## TASK DIRECTIONS
Below are records; extract exactly the lines from the one with "Click the Assistant Avatar heading" through the final line, including both, but drop the pictures.

## SUPPLIED DATA
----

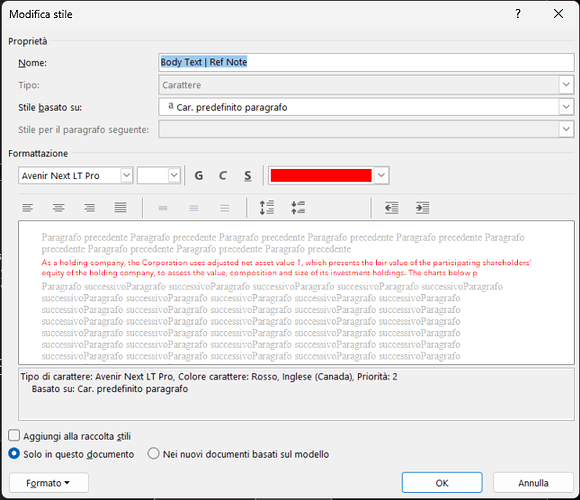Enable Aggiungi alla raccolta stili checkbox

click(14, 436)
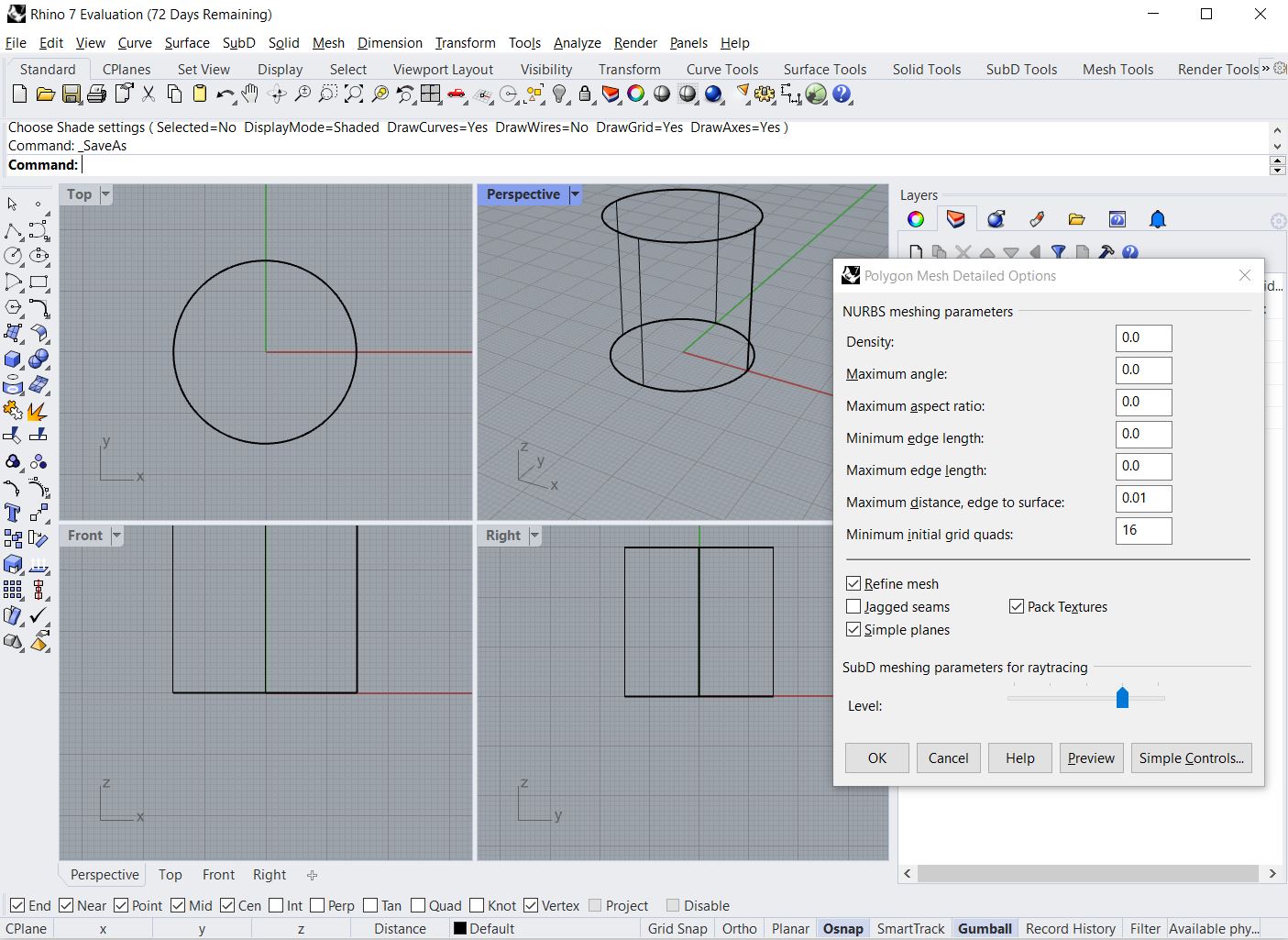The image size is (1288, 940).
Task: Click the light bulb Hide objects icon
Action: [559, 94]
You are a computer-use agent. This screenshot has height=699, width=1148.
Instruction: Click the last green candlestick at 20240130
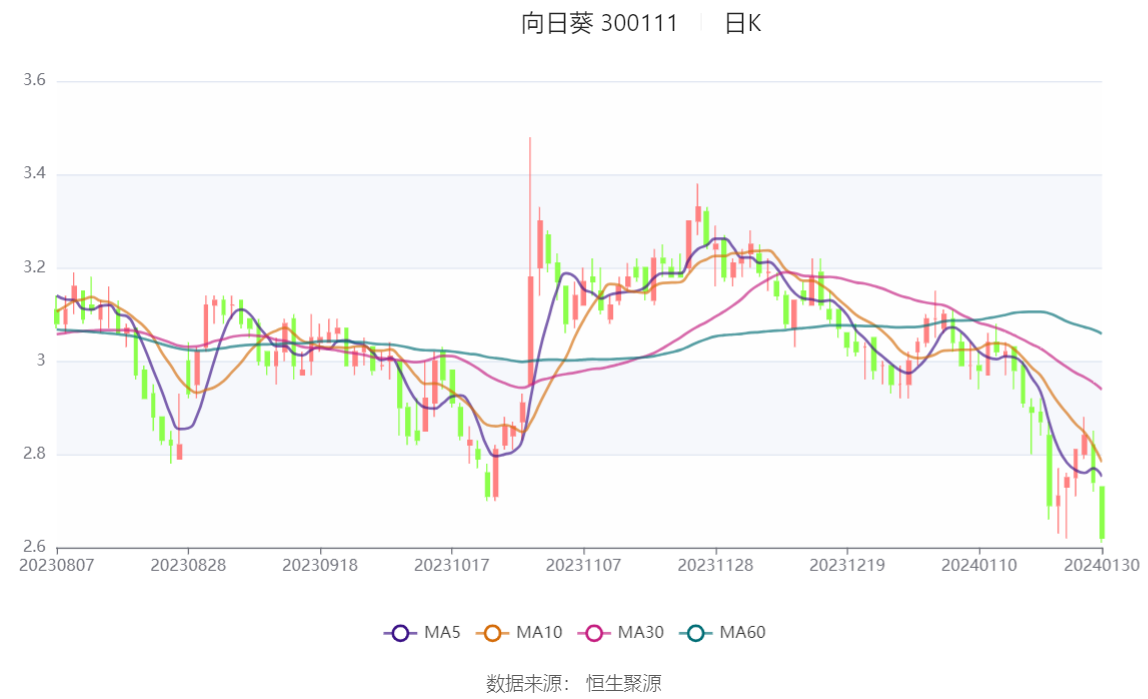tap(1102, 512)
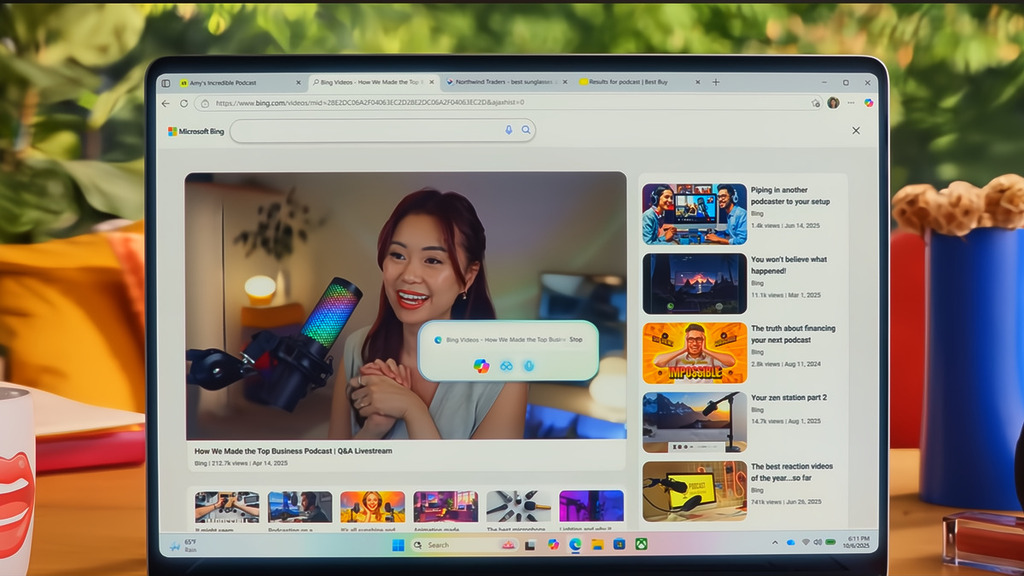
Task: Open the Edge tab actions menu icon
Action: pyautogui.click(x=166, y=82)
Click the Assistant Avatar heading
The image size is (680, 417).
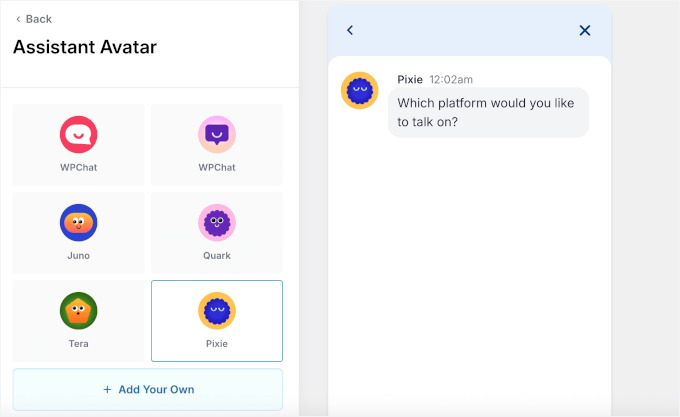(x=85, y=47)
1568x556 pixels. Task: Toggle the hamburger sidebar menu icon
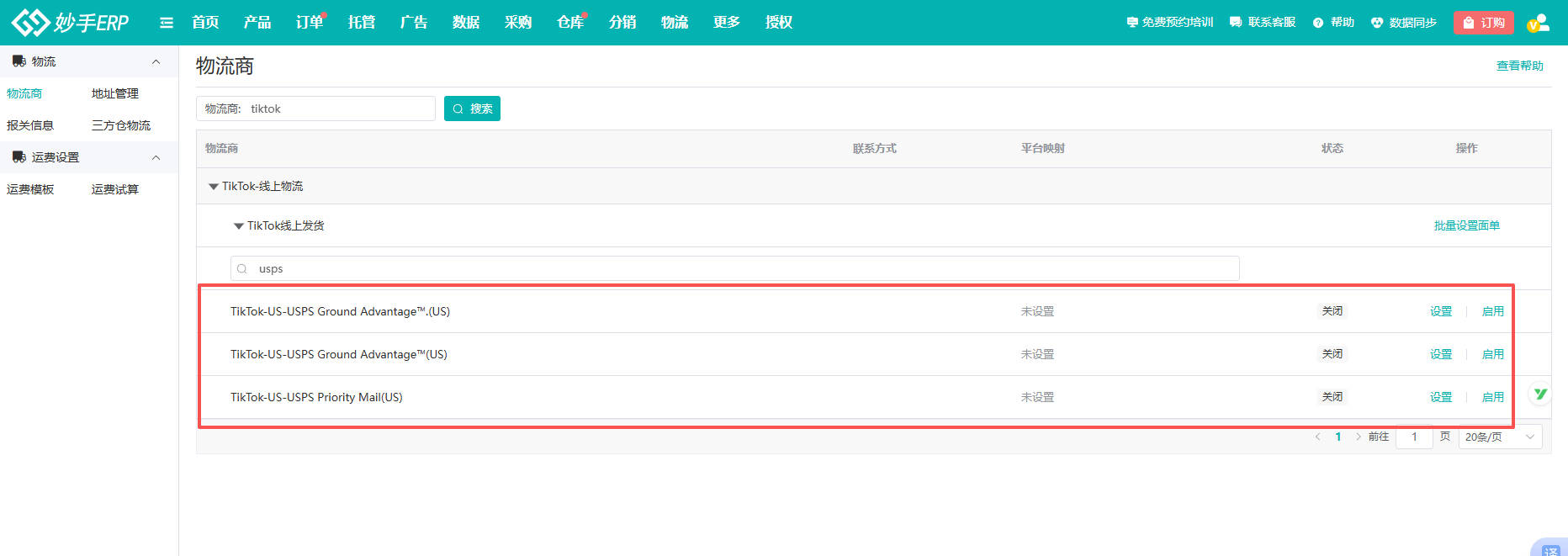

----

## SOLUTION FOR THIS TASK
Click the Assistant Avatar heading
The image size is (680, 417).
(x=85, y=47)
1568x556 pixels. Task: Toggle the hamburger sidebar menu icon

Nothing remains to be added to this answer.